== What is being asked ==
Take the entries below and print all of them exactly, please.

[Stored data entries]
-=-=-=-=-

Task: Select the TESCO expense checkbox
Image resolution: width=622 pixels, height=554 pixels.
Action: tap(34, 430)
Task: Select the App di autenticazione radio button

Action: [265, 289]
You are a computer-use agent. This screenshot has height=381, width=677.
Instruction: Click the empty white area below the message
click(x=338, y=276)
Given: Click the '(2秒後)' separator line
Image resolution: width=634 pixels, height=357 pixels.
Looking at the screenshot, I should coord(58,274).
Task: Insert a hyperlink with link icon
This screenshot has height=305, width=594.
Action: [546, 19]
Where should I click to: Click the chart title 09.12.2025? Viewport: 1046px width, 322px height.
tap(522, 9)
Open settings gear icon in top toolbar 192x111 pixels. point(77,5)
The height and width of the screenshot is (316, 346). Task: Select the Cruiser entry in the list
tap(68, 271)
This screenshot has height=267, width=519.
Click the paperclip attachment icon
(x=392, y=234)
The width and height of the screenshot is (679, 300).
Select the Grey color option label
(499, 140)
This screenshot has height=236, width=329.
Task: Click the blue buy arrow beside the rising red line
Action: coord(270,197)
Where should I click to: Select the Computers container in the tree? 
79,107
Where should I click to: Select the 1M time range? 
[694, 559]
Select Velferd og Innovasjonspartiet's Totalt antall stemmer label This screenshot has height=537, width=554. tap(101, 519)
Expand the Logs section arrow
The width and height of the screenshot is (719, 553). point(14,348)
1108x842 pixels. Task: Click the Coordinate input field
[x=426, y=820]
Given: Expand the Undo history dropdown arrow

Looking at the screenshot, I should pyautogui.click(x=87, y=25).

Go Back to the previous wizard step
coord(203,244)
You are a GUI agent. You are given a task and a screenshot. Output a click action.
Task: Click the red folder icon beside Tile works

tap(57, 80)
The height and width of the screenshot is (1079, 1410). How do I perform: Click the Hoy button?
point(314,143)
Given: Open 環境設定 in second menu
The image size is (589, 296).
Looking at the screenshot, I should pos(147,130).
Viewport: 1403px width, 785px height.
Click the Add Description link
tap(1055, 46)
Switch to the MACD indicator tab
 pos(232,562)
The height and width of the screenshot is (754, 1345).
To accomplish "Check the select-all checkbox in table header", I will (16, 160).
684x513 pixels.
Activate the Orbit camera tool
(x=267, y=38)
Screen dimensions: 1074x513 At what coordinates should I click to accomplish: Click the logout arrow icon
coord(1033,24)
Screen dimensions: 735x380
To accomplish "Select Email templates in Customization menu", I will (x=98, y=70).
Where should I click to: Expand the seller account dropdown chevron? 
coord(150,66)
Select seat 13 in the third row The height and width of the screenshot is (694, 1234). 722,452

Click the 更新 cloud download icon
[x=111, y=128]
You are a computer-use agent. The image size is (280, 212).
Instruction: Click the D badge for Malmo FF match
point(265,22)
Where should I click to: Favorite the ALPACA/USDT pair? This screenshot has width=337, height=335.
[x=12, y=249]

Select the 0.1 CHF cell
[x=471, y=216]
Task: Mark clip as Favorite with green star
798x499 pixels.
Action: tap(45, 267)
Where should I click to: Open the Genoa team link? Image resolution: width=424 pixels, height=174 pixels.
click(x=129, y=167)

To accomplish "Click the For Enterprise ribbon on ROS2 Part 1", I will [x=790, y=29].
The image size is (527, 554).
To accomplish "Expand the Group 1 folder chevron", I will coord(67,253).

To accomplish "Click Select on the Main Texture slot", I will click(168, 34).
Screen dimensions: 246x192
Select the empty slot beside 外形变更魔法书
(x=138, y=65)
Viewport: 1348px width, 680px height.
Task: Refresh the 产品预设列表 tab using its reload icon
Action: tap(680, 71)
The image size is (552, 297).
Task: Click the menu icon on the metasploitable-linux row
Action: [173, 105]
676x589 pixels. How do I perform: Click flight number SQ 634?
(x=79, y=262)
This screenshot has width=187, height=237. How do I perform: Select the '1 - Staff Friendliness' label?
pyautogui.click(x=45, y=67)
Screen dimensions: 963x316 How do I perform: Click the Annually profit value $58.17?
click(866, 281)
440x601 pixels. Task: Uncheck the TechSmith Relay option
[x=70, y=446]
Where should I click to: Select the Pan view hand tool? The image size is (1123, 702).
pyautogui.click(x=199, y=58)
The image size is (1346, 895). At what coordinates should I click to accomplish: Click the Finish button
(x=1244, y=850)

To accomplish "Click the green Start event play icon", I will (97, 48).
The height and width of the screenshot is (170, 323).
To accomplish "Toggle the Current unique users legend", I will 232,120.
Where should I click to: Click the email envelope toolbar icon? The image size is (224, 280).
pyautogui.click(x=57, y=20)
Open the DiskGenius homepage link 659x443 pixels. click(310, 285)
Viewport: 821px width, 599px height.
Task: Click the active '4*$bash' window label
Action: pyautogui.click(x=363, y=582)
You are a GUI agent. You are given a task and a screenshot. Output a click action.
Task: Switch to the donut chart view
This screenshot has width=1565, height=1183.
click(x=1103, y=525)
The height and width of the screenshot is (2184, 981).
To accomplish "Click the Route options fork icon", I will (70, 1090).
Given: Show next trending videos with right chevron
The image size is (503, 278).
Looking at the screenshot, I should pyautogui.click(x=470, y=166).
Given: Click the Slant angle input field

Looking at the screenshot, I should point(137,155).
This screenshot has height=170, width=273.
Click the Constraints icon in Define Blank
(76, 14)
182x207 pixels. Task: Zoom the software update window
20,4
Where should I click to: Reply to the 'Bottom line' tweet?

-=-=-=-=-

== Reply ==
Task: Select the TESCO expense checkbox
Image resolution: width=622 pixels, height=554 pixels.
Action: tap(34, 430)
Task: Select the App di autenticazione radio button

Action: [265, 289]
You are a computer-use agent. This screenshot has height=381, width=677.
Instruction: Click the empty white area below the message
click(x=338, y=276)
Given: Click the '(2秒後)' separator line
Image resolution: width=634 pixels, height=357 pixels.
Looking at the screenshot, I should coord(58,274).
Task: Insert a hyperlink with link icon
This screenshot has height=305, width=594.
Action: [546, 19]
Where should I click to: Click the chart title 09.12.2025? Viewport: 1046px width, 322px height.
tap(522, 9)
Open settings gear icon in top toolbar 192x111 pixels. point(77,5)
The height and width of the screenshot is (316, 346). Task: Select the Cruiser entry in the list
tap(68, 271)
This screenshot has height=267, width=519.
Click the paperclip attachment icon
(x=392, y=234)
The width and height of the screenshot is (679, 300).
Select the Grey color option label
(499, 140)
This screenshot has height=236, width=329.
Task: Click the blue buy arrow beside the rising red line
Action: coord(270,197)
Where should I click to: Select the Computers container in the tree? 
79,107
Where should I click to: Select the 1M time range? 
[694, 559]
Select Velferd og Innovasjonspartiet's Totalt antall stemmer label This screenshot has height=537, width=554. tap(101, 519)
Expand the Logs section arrow
The width and height of the screenshot is (719, 553). point(14,348)
1108x842 pixels. Task: Click the Coordinate input field
[x=426, y=820]
Given: Expand the Undo history dropdown arrow

Looking at the screenshot, I should pyautogui.click(x=87, y=25).

Go Back to the previous wizard step
coord(203,244)
You are a GUI agent. You are given a task and a screenshot. Output a click action.
Task: Click the red folder icon beside Tile works

tap(57, 80)
The height and width of the screenshot is (1079, 1410). How do I perform: Click the Hoy button?
point(314,143)
Given: Open 環境設定 in second menu
The image size is (589, 296).
Looking at the screenshot, I should pos(147,130).
Viewport: 1403px width, 785px height.
Click the Add Description link
tap(1055, 46)
Switch to the MACD indicator tab
 pos(232,562)
The height and width of the screenshot is (754, 1345).
To accomplish "Check the select-all checkbox in table header", I will (16, 160).
684x513 pixels.
Activate the Orbit camera tool
(x=267, y=38)
Screen dimensions: 1074x513 At what coordinates should I click to accomplish: Click the logout arrow icon
coord(1033,24)
Screen dimensions: 735x380
To accomplish "Select Email templates in Customization menu", I will (x=98, y=70).
Where should I click to: Expand the seller account dropdown chevron? 
coord(150,66)
Select seat 13 in the third row The height and width of the screenshot is (694, 1234). 722,452

Click the 更新 cloud download icon
[x=111, y=128]
You are a computer-use agent. The image size is (280, 212).
Instruction: Click the D badge for Malmo FF match
point(265,22)
Where should I click to: Favorite the ALPACA/USDT pair? This screenshot has width=337, height=335.
[x=12, y=249]

Select the 0.1 CHF cell
[x=471, y=216]
Task: Mark clip as Favorite with green star
798x499 pixels.
Action: tap(45, 267)
Where should I click to: Open the Genoa team link? Image resolution: width=424 pixels, height=174 pixels.
click(x=129, y=167)

To accomplish "Click the For Enterprise ribbon on ROS2 Part 1", I will [x=790, y=29].
The image size is (527, 554).
To accomplish "Expand the Group 1 folder chevron", I will coord(67,253).

To accomplish "Click Select on the Main Texture slot", I will click(168, 34).
Screen dimensions: 246x192
Select the empty slot beside 外形变更魔法书
(x=138, y=65)
Viewport: 1348px width, 680px height.
Task: Refresh the 产品预设列表 tab using its reload icon
Action: tap(680, 71)
The image size is (552, 297).
Task: Click the menu icon on the metasploitable-linux row
Action: [173, 105]
676x589 pixels. How do I perform: Click flight number SQ 634?
(x=79, y=262)
This screenshot has width=187, height=237. How do I perform: Select the '1 - Staff Friendliness' label?
pyautogui.click(x=45, y=67)
Screen dimensions: 963x316 How do I perform: Click the Annually profit value $58.17?
click(866, 281)
440x601 pixels. Task: Uncheck the TechSmith Relay option
[x=70, y=446]
Where should I click to: Select the Pan view hand tool? The image size is (1123, 702).
pyautogui.click(x=199, y=58)
The image size is (1346, 895). At what coordinates should I click to accomplish: Click the Finish button
(x=1244, y=850)

To accomplish "Click the green Start event play icon", I will (97, 48).
The height and width of the screenshot is (170, 323).
To accomplish "Toggle the Current unique users legend", I will 232,120.
Where should I click to: Click the email envelope toolbar icon? The image size is (224, 280).
pyautogui.click(x=57, y=20)
Open the DiskGenius homepage link 659x443 pixels. click(310, 285)
Viewport: 821px width, 599px height.
Task: Click the active '4*$bash' window label
Action: pyautogui.click(x=363, y=582)
You are a GUI agent. You are given a task and a screenshot. Output a click action.
Task: Switch to the donut chart view
This screenshot has width=1565, height=1183.
click(x=1103, y=525)
The height and width of the screenshot is (2184, 981).
To accomplish "Click the Route options fork icon", I will (70, 1090).
Given: Show next trending videos with right chevron
The image size is (503, 278).
Looking at the screenshot, I should pyautogui.click(x=470, y=166).
Given: Click the Slant angle input field

Looking at the screenshot, I should point(137,155).
This screenshot has height=170, width=273.
Click the Constraints icon in Define Blank
(76, 14)
182x207 pixels. Task: Zoom the software update window
20,4
Where should I click to: Reply to the 'Bottom line' tweet?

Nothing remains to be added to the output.